Tuesday, June 9, 2009

A nest on a book amongst other insect wonders

The trail from valley road to the north valley dirt road winds down the hillside before you. You can't really see the trail from this view, it's not obvious but the burnt patch is! This was set by some mischievous bored youngsters yesterday and thankfully did not spread far. That could have been thanks to a couple of responsible teenagers who were there when we had to leave.
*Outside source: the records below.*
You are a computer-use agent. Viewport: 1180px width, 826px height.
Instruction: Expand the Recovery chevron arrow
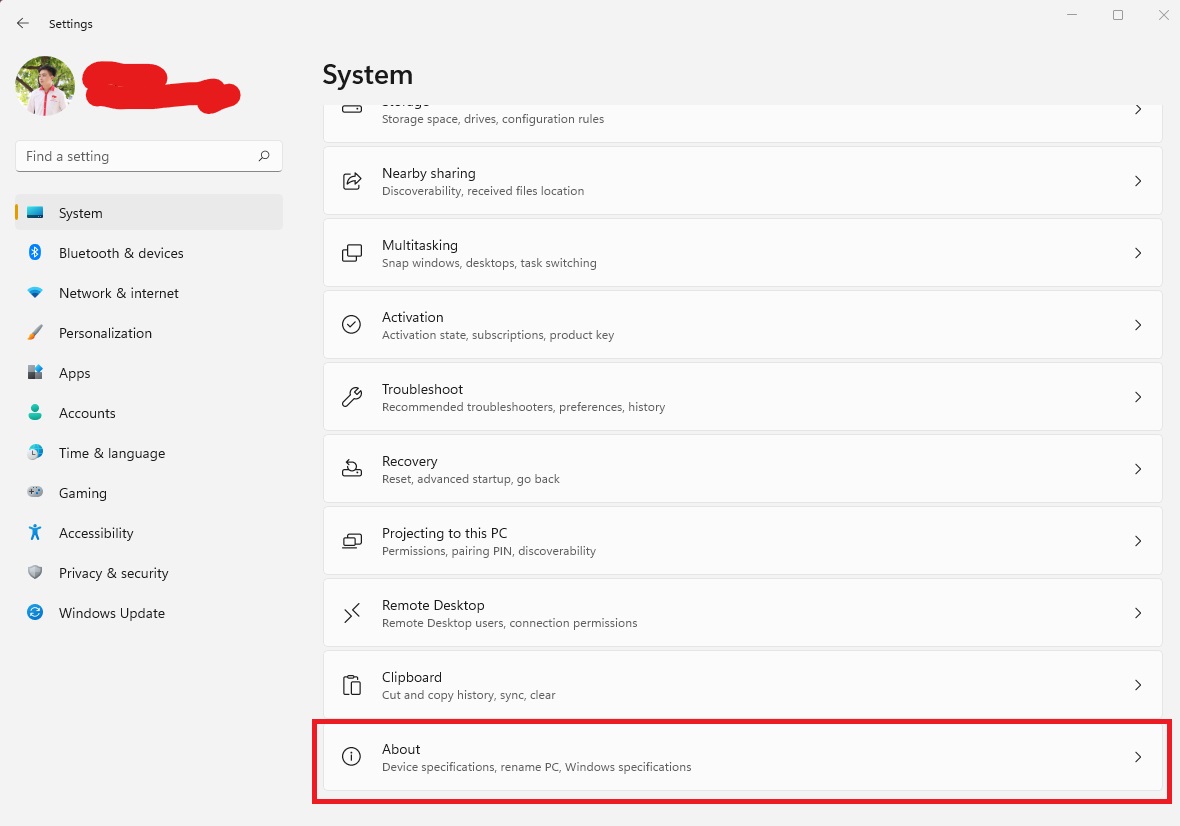pyautogui.click(x=1138, y=469)
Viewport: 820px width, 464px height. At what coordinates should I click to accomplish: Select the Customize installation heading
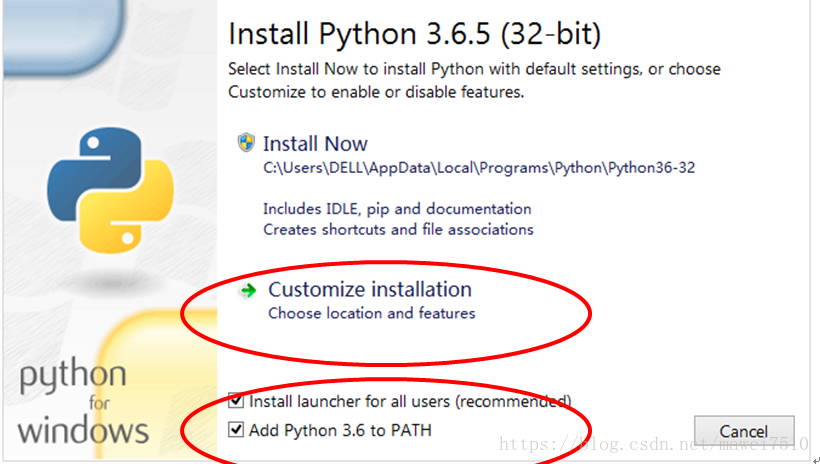pyautogui.click(x=369, y=289)
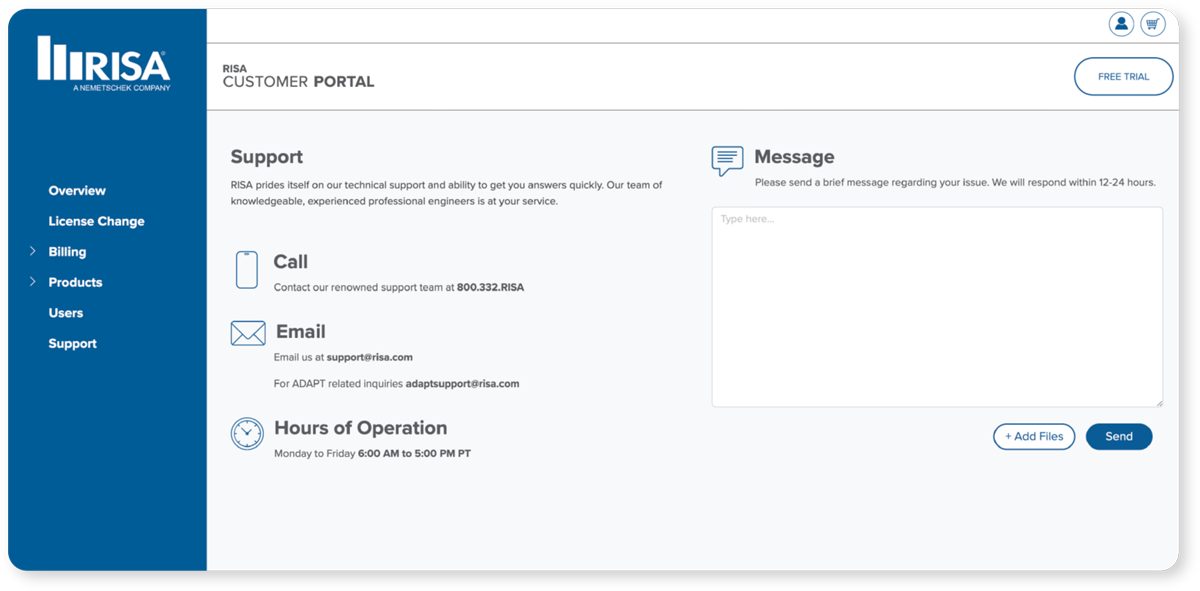Select Users in the sidebar
This screenshot has width=1200, height=591.
[x=66, y=313]
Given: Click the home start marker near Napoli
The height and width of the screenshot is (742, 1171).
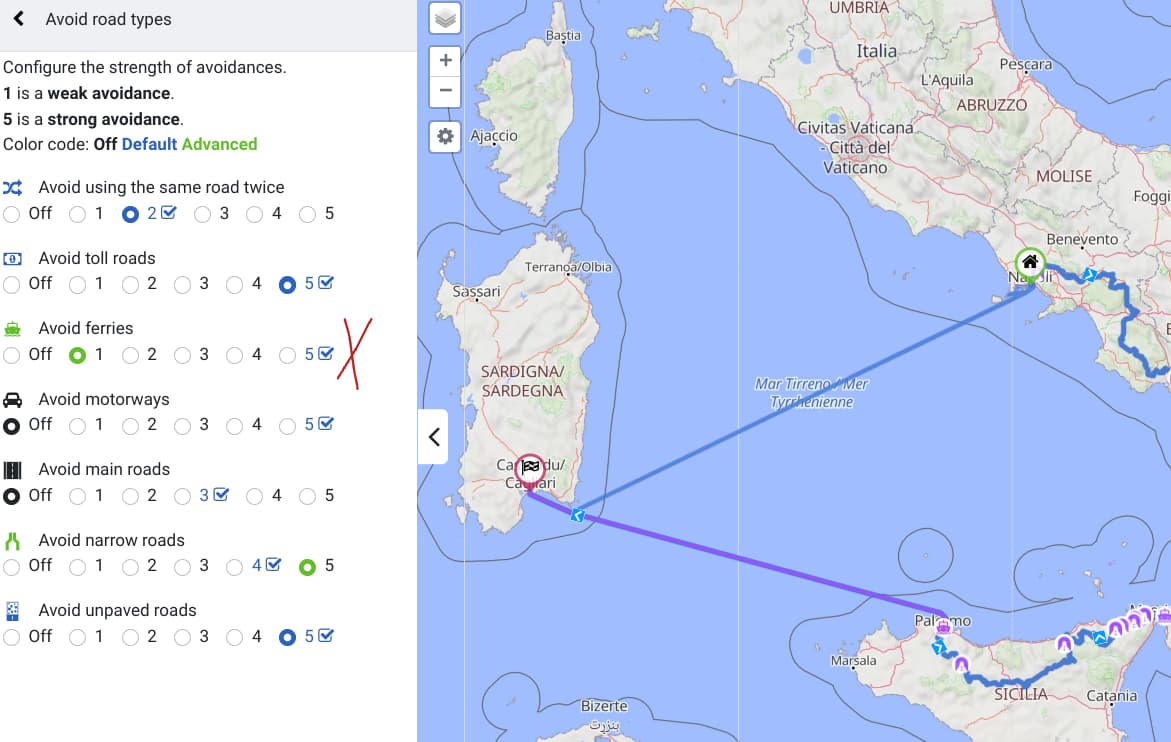Looking at the screenshot, I should (1029, 263).
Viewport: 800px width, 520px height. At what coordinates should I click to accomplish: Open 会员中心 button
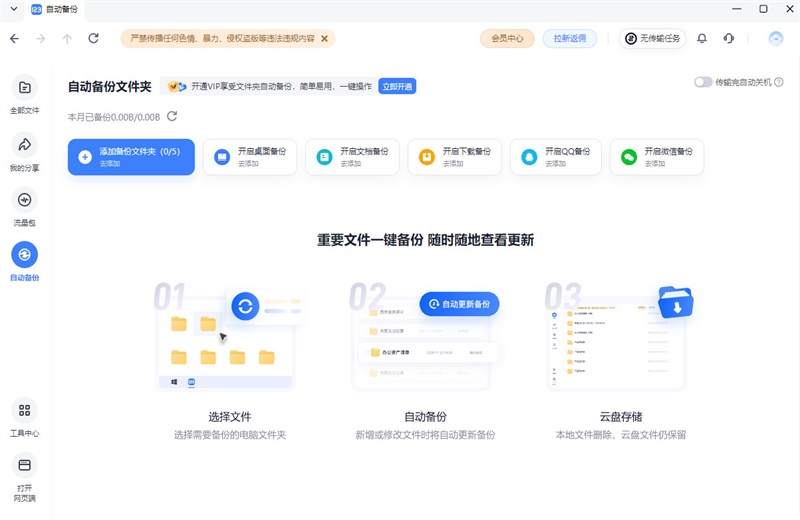pyautogui.click(x=507, y=38)

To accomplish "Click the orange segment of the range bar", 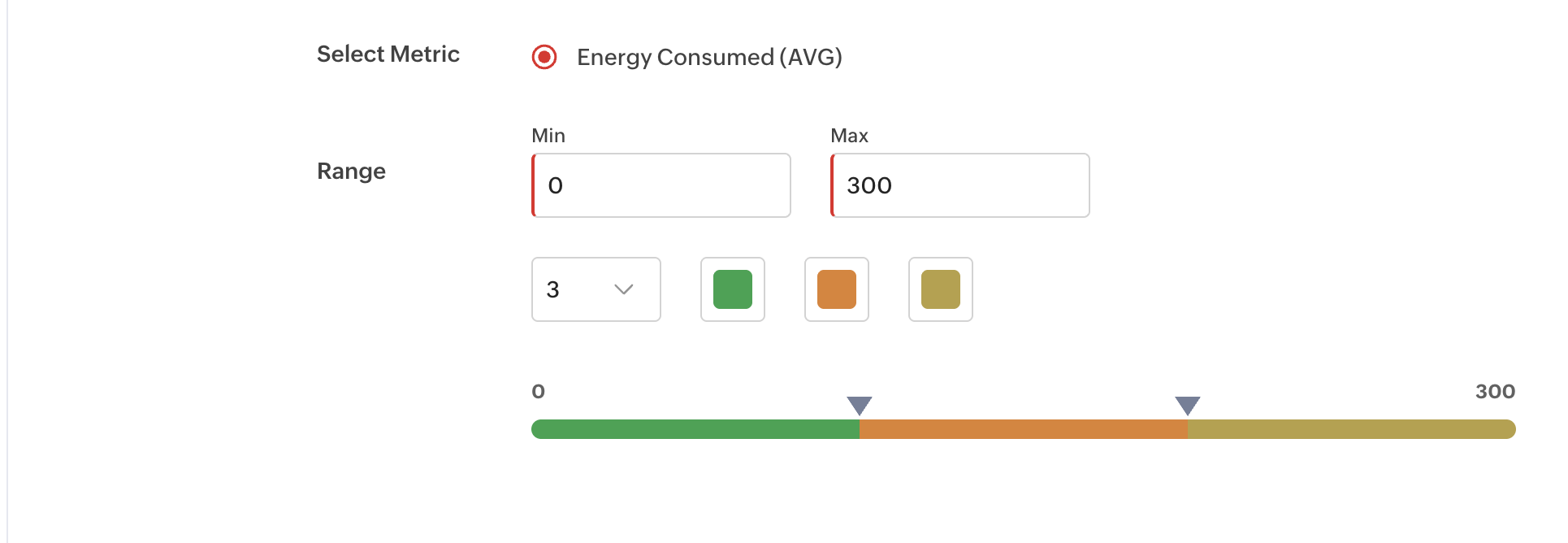I will pos(1024,429).
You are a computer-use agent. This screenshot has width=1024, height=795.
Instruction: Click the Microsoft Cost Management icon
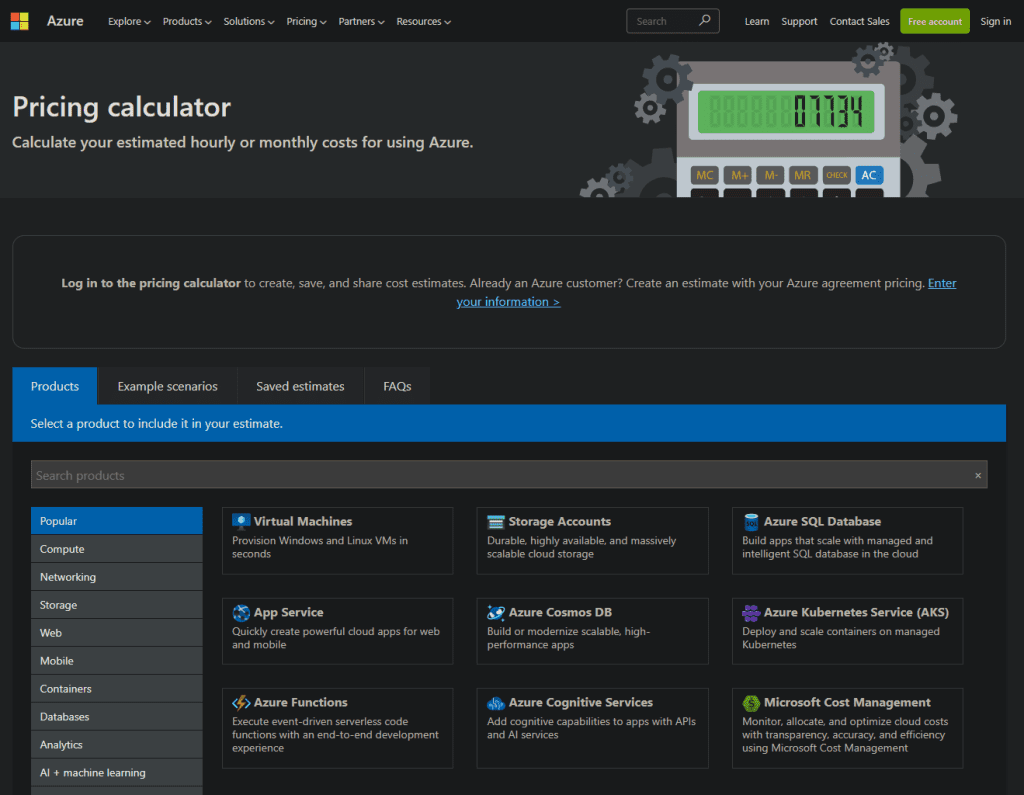[x=751, y=703]
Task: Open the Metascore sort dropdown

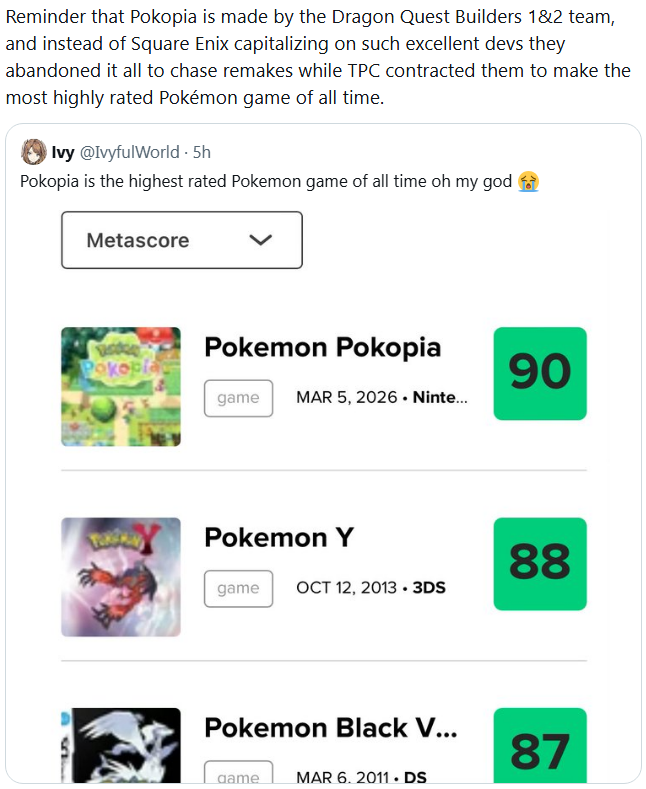Action: [181, 240]
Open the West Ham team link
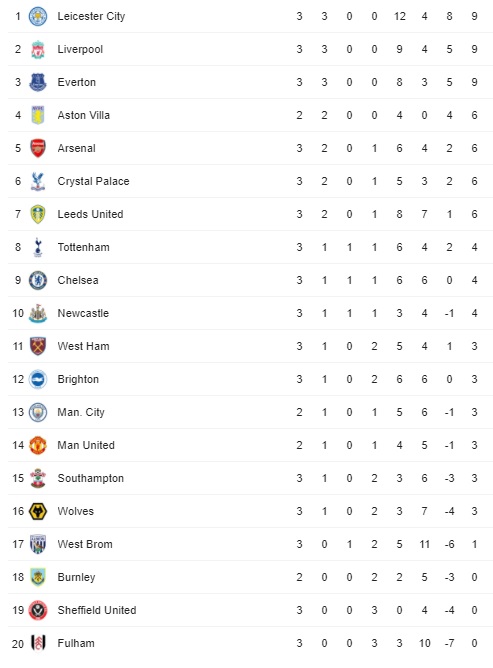Viewport: 493px width, 668px height. [84, 346]
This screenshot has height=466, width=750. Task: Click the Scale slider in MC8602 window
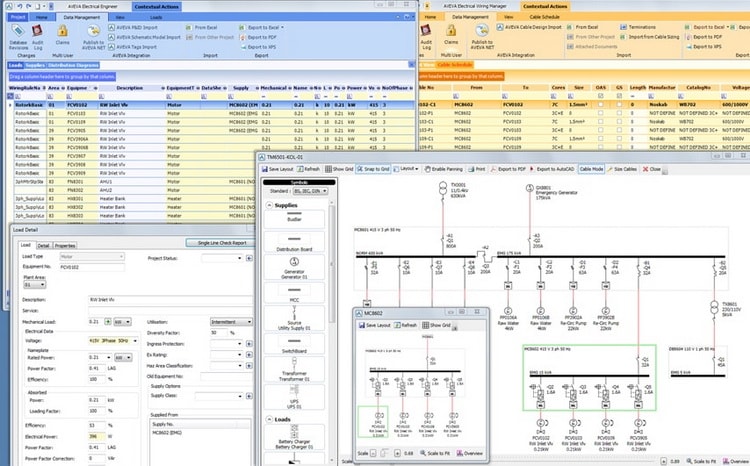(x=385, y=453)
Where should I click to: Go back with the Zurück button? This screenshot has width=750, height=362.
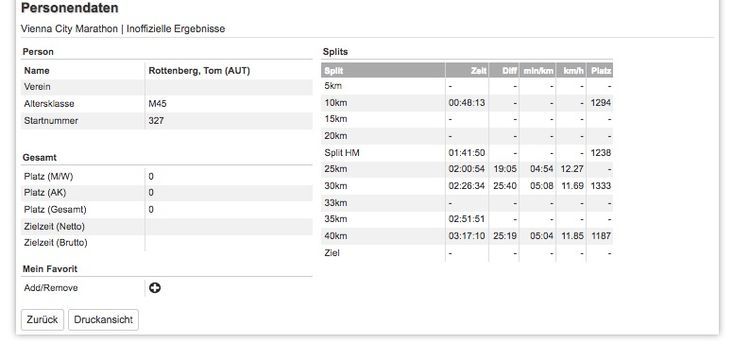(42, 320)
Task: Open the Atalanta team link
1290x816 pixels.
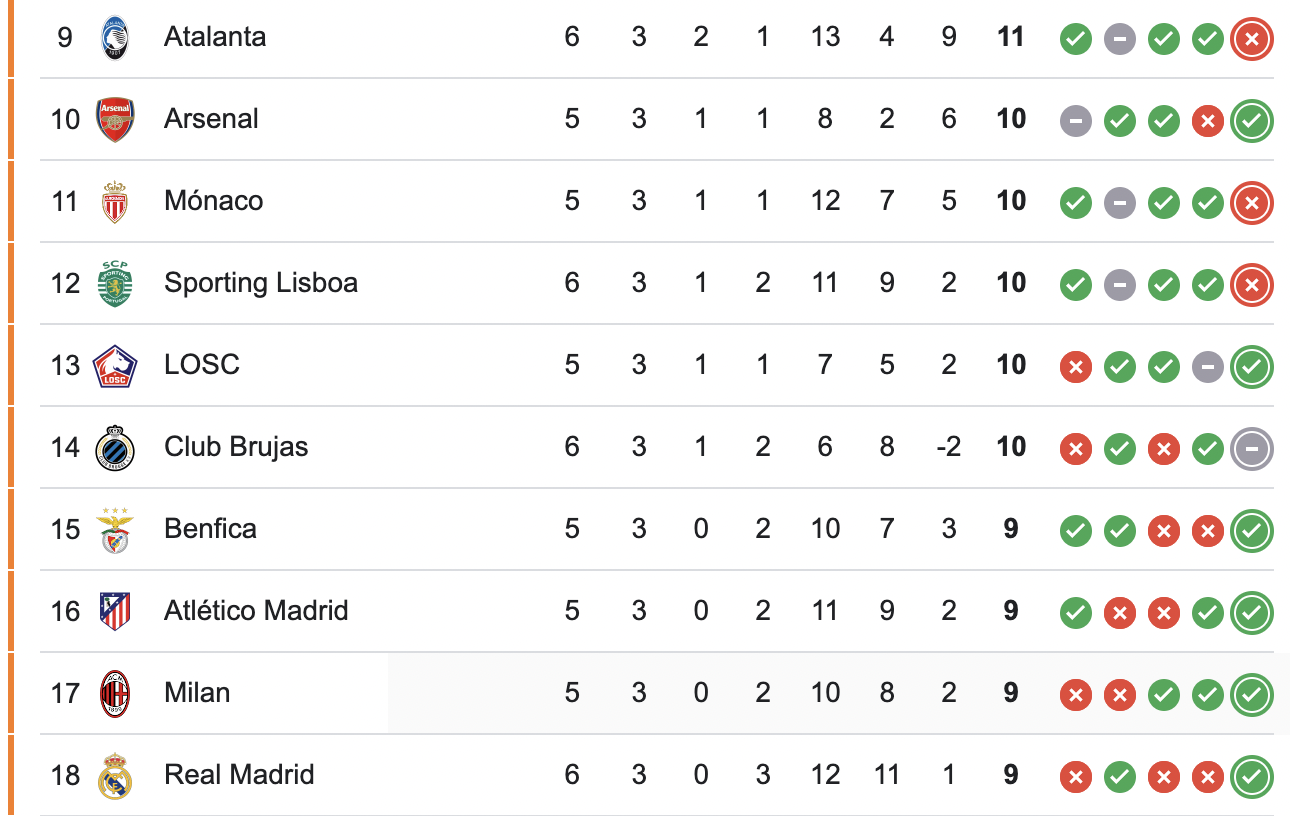Action: click(x=215, y=37)
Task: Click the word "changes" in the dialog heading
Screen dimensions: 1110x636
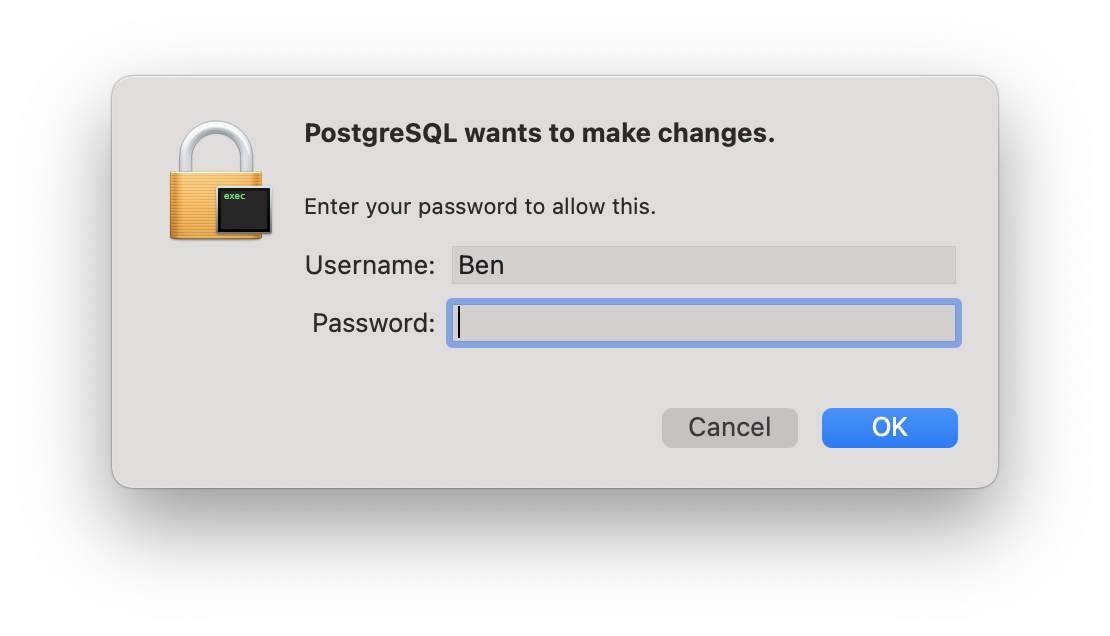Action: tap(726, 133)
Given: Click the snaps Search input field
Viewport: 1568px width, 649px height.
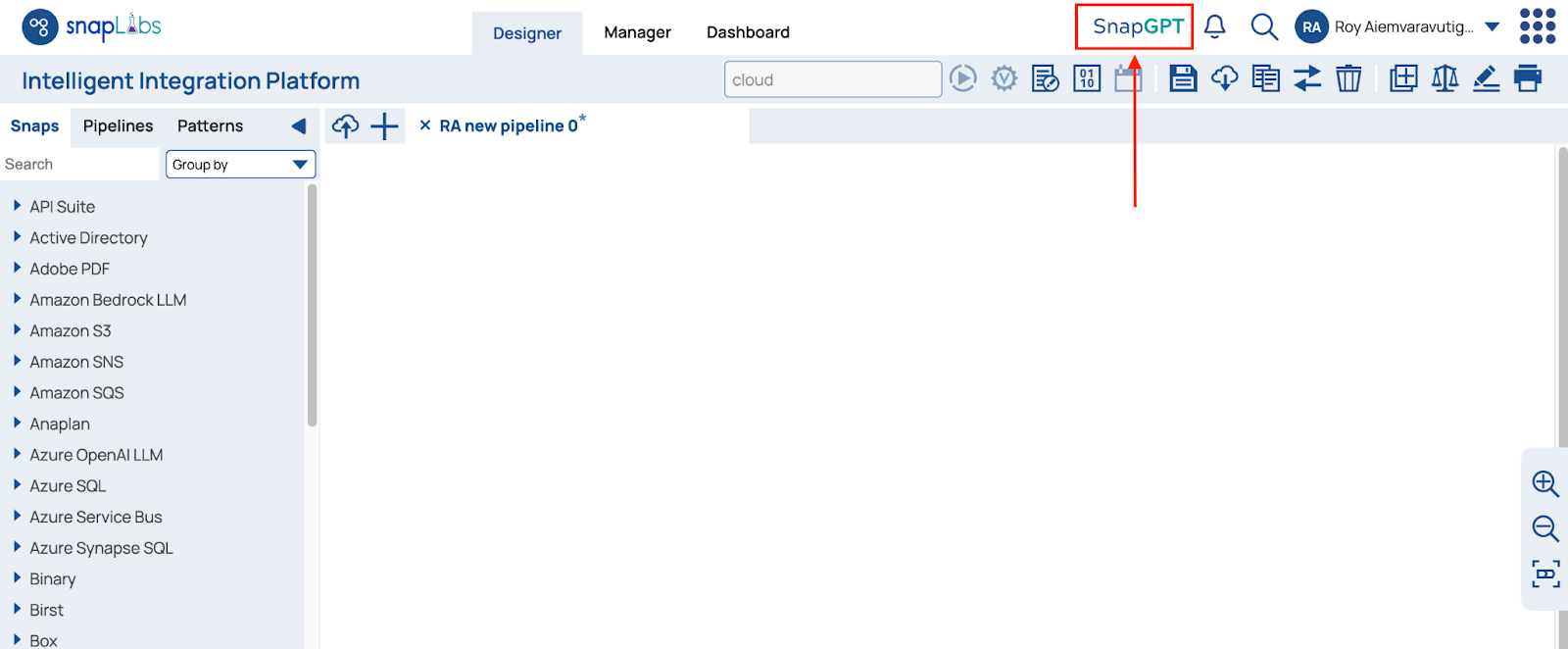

On these same slopes I spotted this little common blue butterfly Polyommatus icarus zelleri, and Akiva captured the pic . Compare the underwing with that of the lesser fiery copper posted a few days ago.. very similar in many ways. They belong to the same family, Lycaenidae but whereas the copper is primarily orange/brown the upper surface of the wings of this beauty were iridescent pale blue. (I saw a pic of the British subspecies and noticed the background for the spots on the underwings is a few shades browner than ours)

We also found more of the Bath White on these slopes and other places and Middle Eastern Meadow browns again esp. in the new pine grove.

Below, eucalyptus, showing beautiful bark peel textures.

This is a curiosity! The boys found it in our salon. A kind of wasp had made itself very much at home and had built this structure consisting of two, perhaps three long tubular cells, side by side on a BOOK, as you see. Whole thing measured just 4-5 centimetres. From the boy's description of the wasp and the earthy consistency of the structure it seems to be made by one of the potter wasps, it's dried mud rather than paper. Husband took this pic but the structure was in shadow so again I played with contrast and brightness to bring out the structure as much as possible. Here you're looking at the front ends of the major cells. We're waiting for a chance to take a photo of the wasp if and when it returns, though it may not, it's work may be done and now we should find a way to contain this so that we can photograph what emerges.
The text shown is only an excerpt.